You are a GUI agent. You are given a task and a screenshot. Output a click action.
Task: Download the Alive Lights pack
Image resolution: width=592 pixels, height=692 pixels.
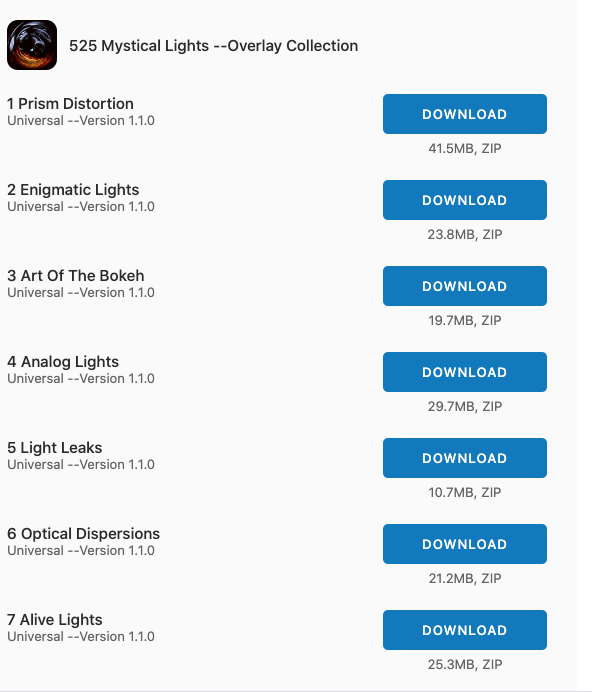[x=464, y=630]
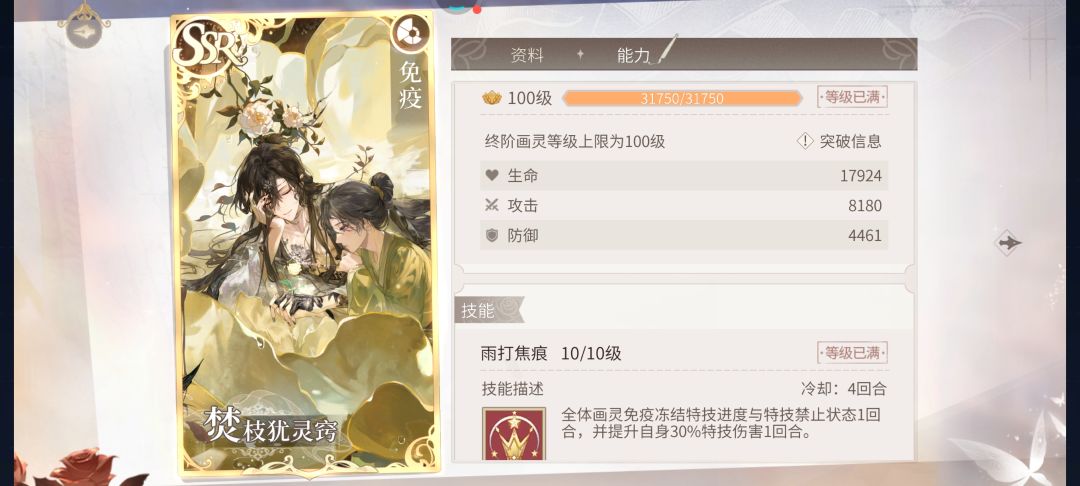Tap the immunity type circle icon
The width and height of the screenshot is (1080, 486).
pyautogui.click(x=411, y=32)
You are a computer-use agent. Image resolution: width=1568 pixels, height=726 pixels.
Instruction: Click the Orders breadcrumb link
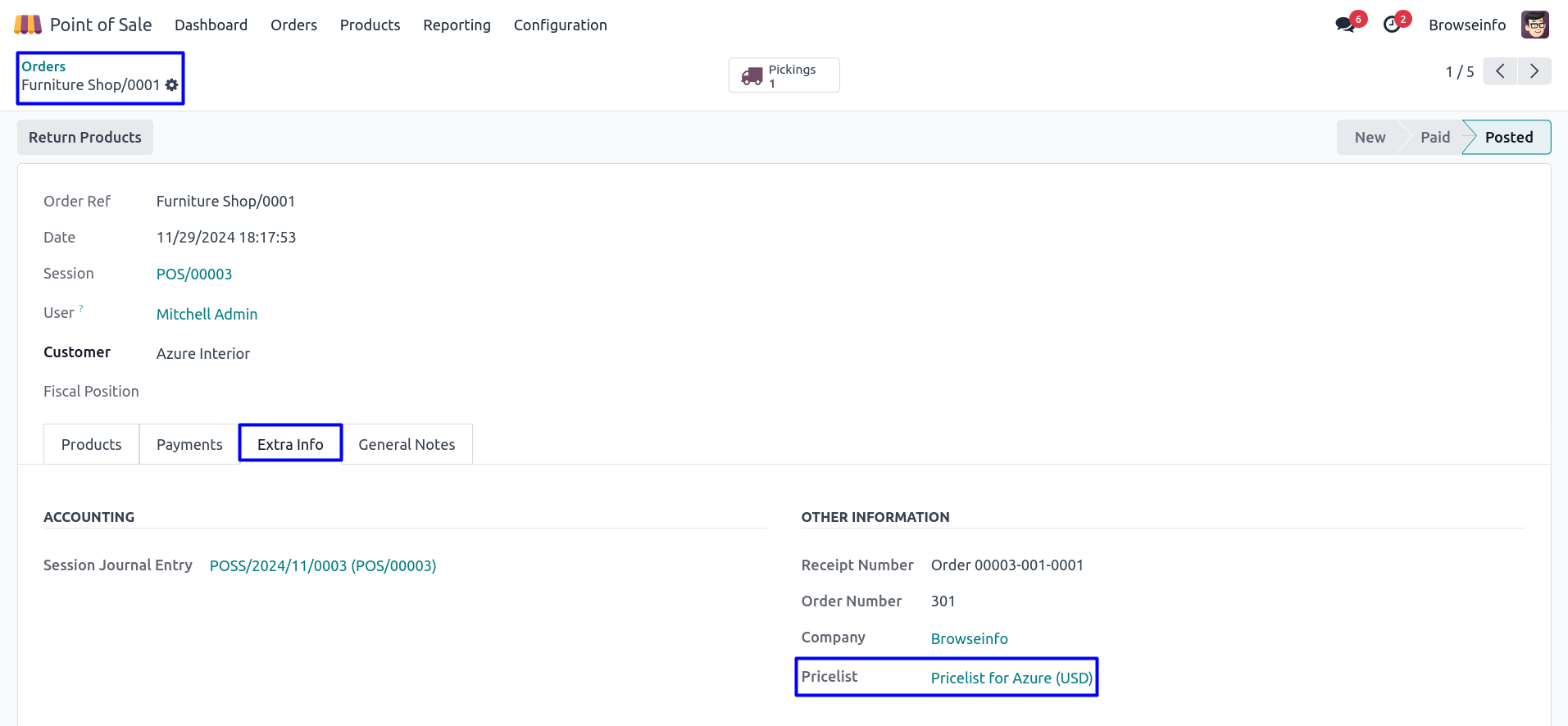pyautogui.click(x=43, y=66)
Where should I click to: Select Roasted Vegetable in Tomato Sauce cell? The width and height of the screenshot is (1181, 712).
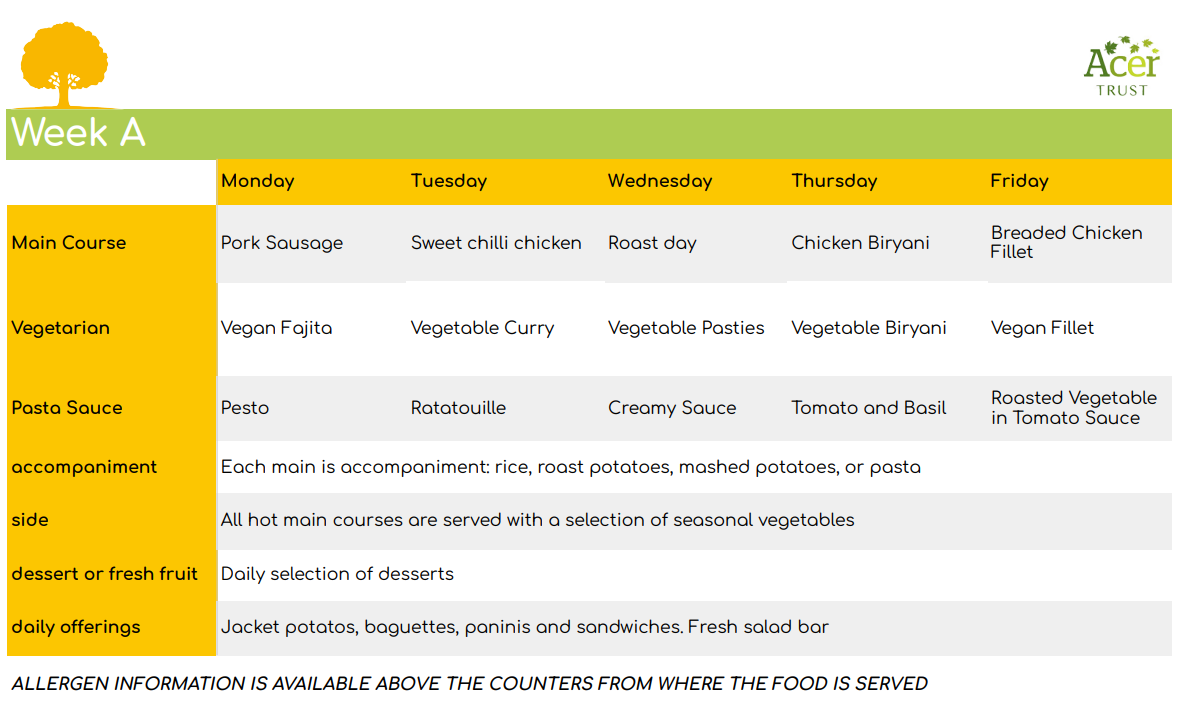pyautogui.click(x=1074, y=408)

* * *

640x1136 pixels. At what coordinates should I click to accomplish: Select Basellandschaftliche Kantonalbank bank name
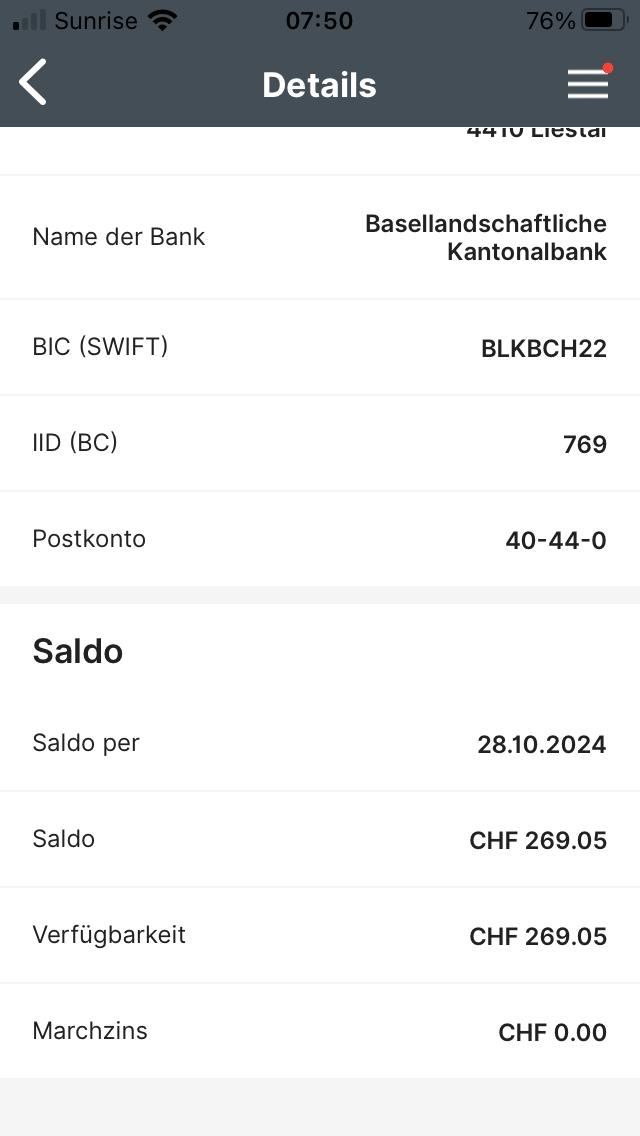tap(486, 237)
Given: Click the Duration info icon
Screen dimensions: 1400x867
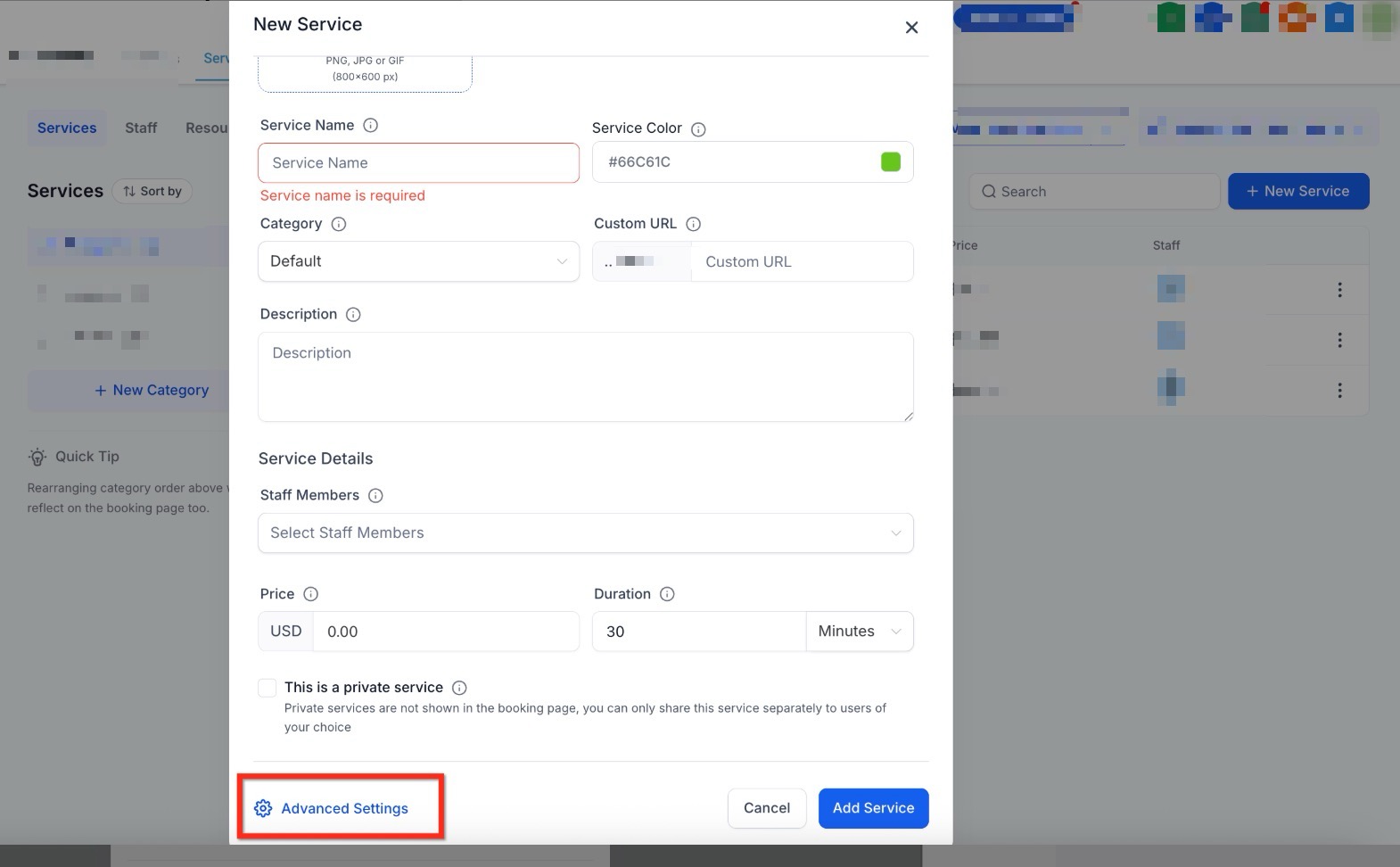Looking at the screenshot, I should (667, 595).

Instructions for the task. What you return must be the lines above that run from the line with "You are a GUI" to the line with "Task: Download the Alive Lights pack", inclusive, each copied exactly.

Response to the task.
You are a GUI agent. You are given a task and a screenshot. Output a click action.
Task: Download the Alive Lights pack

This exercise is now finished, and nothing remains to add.